Titre : Paris 2119
Scénario : Zep
Dessins : Dominique Bertail
Editions : Rue de Sèvres
Année : 2019
Nombre de pages : 72
Résumé :
Paris 2119.
Paris n’est que grisaille, bitume et technologie. Le contact humain n’existe plus et la procréation se fait par clonage. De plus à des fins de sécurité renforcée, myriade de drones effectuent des contrôles, et le transport ne se font quasiment plus que par téléportation via l’invention révolutionnaire le Transcore.
Mais dans ce monde futuriste subsistent quelques vestiges de la splendeur de l’ancien temps comme certains monuments, ou le métro et les trains…, hélas plus réservé aux laissés pour comptes et aux démunis, et bien sûr aux contestataires marginaux nostalgiques des belles années comme Tristan Keys…
Mon avis :
Zep réitère dans le domaine de la fiction, après le fabuleux « The End », il nous imagine ce coup-ci la « Paris » du futur.
Mais pour cet ouvrage, Zep n’en est que le scénariste.
Le dessin a été confié à l’excellent artiste Dominique Bertail !
L’idée de cette histoire est venue à Zep simplement en se baladant dans les rues de Paris, en amoureux qu’il est de cette cité.
Il s’est alors questionné sur ce que Paris pourrait être devenu dans 100 ans, tout en essayant de garder le coté éternel de la plus belle capitale au monde.
Et son tableau n’est, hélas, pas des plus optimistes, sans tomber non plus dans le tragique.
Le sujet est particulièrement accès sur le transport et le progrès, bien qu’il y ait une belle histoire d’amour dans le fond.
Les rues de la ville se retrouvent presque désertes, ceci dû en grande partie à l’invention du Transcore.
Un progrès révolutionnaire, provenant d’une bonne intention, qui a eu hélas aussi son côté négatif.
Tout comme la comparaison, admirablement bien expliquée par Zep lors d’une interview, à l’invention de l’automobile qui nous a maintenant pollué notre planète…
Page 1 de la BD |
Quand à Paris elle-même, elle nous est représentée dans une grisaille presque perpétuelle, mais l’interprétation reste ultra conservatrice.
La science-fiction ne transpire donc pas en parcourant et en observant l’architecture de cette ville contemporaine dessinée.
D’ailleurs les inspirations de Dominique Bertail furent nombreuses et travaillées.
Dans cette même interview il déclare avoir voulu imaginer plusieurs strates d’urbanisme afin de rendre cette Paris évoluée crédible.
Pour cela il s’est inspiré des courants d’urbanisme des années 80-90 très souvent radicales, minimalistes ou conceptuels à l’image des Sol Levitt ou Daniel Buren (référence de D.Bertail).
Coté dessin, Dominique Bertail reconnait avoir de grandes influences de Moebius et évidemment aussi Enki Bilal que l’on retrouve particulièrement dans cet ouvrage, mais malgré cela son dessin a tout de même son identité bien propre.
Le trait est fin et superbement détaillé dans un style réaliste.
Les couleurs sont sur une dominante grise ou marron, plutôt dans le terne, pour mettre en avant la monotonie des paysages urbains et du climat.
Les pages d’intérieur, comme les appartements ou clinique, sont plus chaudes et rendent même une ambiance quasi aseptisée contrastant catégoriquement avec les « vestiges » extérieurs de Paris.
Page 5 de la BD |
Ce que Dominique Bertail a le plus soigné, c’est probablement ces protagonistes principaux et leur relation.
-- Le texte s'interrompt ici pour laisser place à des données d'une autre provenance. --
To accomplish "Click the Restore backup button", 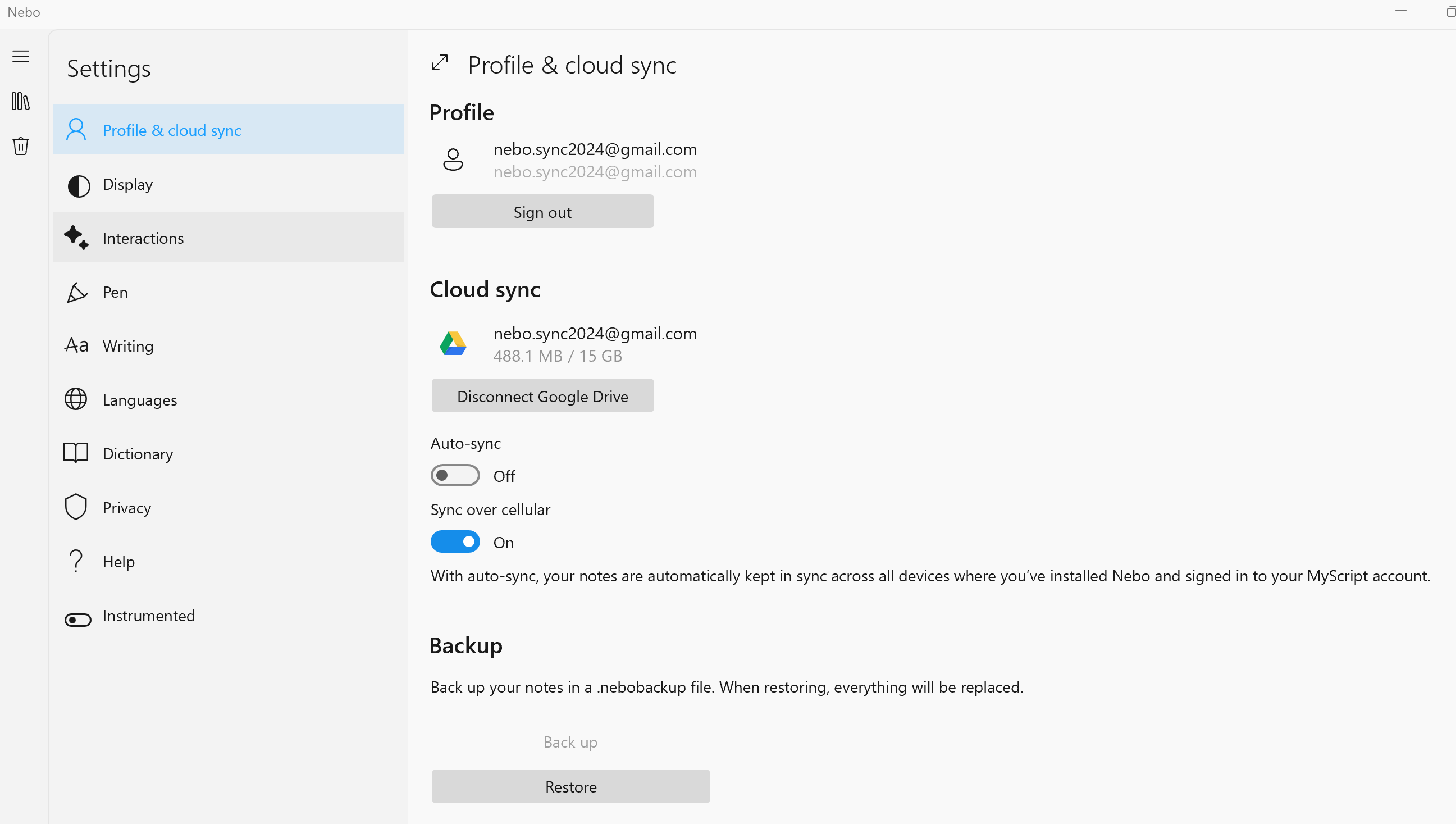I will [570, 786].
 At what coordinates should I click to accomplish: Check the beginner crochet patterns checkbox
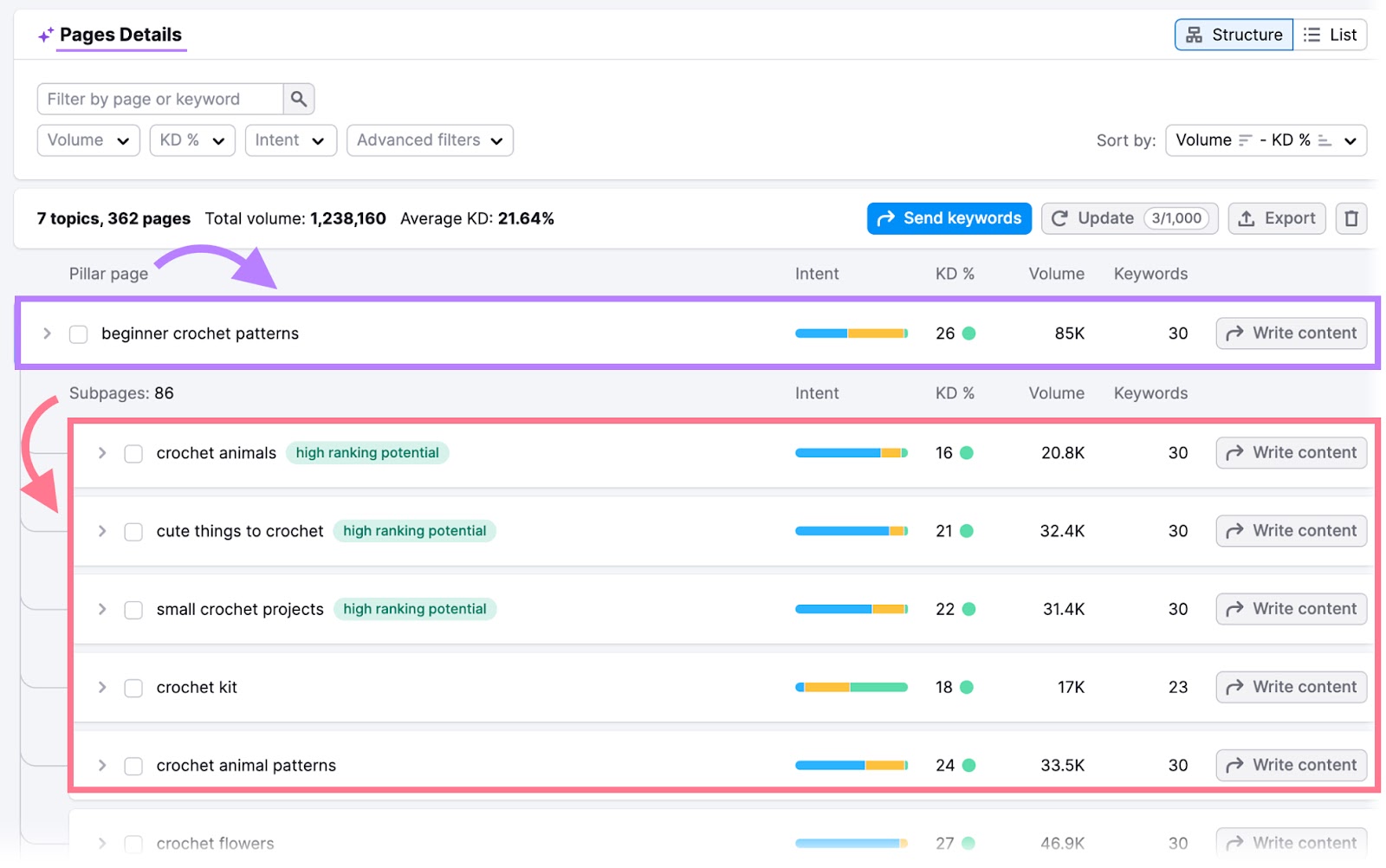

Les deux amoureux sont des contraires : Lui (Tristan) est un nostalgique du XXème siècle, rebelle et rock’n roll, elle (Kloé) est une femme d’affaire belle, puissante, et sûre d’elle.
Dominique Bertail livre dans une interview, avoir réalisé en premier toutes les cases de la BD n’ayant pas Kloé de représentée car il ne voulait pas la rater… Et le pari est tenu.
Cette femme couleur ébène est juste magnifique, sans défaut ou presque…
Et l’amour entre ces deux personnages est difficile surtout quand le clonage est de mise pour faire un enfant.
Lui souhaiterait revenir au naturel et procréer au gré des hormones, elle ne jure que par le progrès, pour un clonage et éviter les douleurs des accouchements…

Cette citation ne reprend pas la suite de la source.